I'd like to try two methods for reducing monotony in dungeons and such. First, variation within re-traversible maps/zones, perhaps just minor stuff like a few random enemies or locations, forcing the player to adapt a little. Second, limit the amount of runs (or time window like an hour) so the player can't get burnt out and is looking forward to next time. This way the good stuff can drop a bit more frequently. If a mission is short and infinitely repeatable, with no variation, then it will have to be assumed that some players will grind like mad, and drop rates will have to be adjusted to reflect that, which creates bad obligations for players. From a business point of view, it's better to have players playing a little every day, coming back every day. It uses less bandwidth and with a subscription model you care about monthly payment anyways. Also, a burnt out player which have gone through the content quickly will unsub sooner.

While random loot can be a little nonsensical, I do prefer having some randomness. When every player get the same thing it could lead to samey looking ideal builds. In C21 some bosses drop random parts of itself but also other stuff from a table. In case the boss is a ghost or a bunch of bees it's better to use a treasure chest reward.
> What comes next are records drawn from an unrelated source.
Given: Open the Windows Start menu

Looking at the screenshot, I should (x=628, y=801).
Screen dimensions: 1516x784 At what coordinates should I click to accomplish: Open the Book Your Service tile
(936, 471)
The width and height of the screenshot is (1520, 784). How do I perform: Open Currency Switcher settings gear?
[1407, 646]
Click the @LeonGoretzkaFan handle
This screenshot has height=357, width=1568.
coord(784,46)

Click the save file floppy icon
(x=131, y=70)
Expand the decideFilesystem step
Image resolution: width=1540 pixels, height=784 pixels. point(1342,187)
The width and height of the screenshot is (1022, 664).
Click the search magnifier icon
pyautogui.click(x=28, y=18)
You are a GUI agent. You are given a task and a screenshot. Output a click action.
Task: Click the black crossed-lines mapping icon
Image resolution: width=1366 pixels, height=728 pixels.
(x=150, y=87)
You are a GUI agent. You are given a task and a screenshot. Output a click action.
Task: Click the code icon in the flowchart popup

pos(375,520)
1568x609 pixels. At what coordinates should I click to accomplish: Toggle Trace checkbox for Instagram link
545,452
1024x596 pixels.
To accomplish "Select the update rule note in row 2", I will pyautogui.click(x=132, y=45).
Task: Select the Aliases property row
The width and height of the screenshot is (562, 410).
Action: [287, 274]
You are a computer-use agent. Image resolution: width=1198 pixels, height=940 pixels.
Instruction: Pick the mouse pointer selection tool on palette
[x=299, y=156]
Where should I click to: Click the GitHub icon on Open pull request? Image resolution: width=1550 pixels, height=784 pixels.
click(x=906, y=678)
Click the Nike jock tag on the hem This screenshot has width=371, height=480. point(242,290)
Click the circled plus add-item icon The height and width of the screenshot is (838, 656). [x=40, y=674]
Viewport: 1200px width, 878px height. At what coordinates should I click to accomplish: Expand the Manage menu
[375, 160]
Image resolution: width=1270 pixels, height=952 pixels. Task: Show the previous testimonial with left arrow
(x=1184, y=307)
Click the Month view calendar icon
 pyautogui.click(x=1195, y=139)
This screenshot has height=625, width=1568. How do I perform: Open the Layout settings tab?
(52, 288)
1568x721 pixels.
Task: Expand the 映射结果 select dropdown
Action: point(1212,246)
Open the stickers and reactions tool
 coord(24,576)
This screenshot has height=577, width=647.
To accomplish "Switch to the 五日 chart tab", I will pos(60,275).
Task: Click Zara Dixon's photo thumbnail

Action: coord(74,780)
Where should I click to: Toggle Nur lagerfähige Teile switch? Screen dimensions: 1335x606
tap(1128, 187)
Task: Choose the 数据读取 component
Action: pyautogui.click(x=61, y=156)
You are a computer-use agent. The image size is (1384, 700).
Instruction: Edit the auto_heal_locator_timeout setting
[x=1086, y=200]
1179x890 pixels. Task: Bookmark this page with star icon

Randomly assembled bosses and even general enemies could be interesting. It would make repeated runs more plausible (you're not killing the same guy). In C21 the robots are made from parts, but an organic fantasy setting could probably work in a similar way with frankensteined body parts and gear. Might work for regular enemies so everyone's not a clone. Just two variants for head, torso, legs, arms would go a long way, combined with a colouring system like C21 has (two main colours and a minor colour (each with shades)). It shouldn't be so varied it clutters up the presentation of a clear strategical situation though. The player has to be able to read the game.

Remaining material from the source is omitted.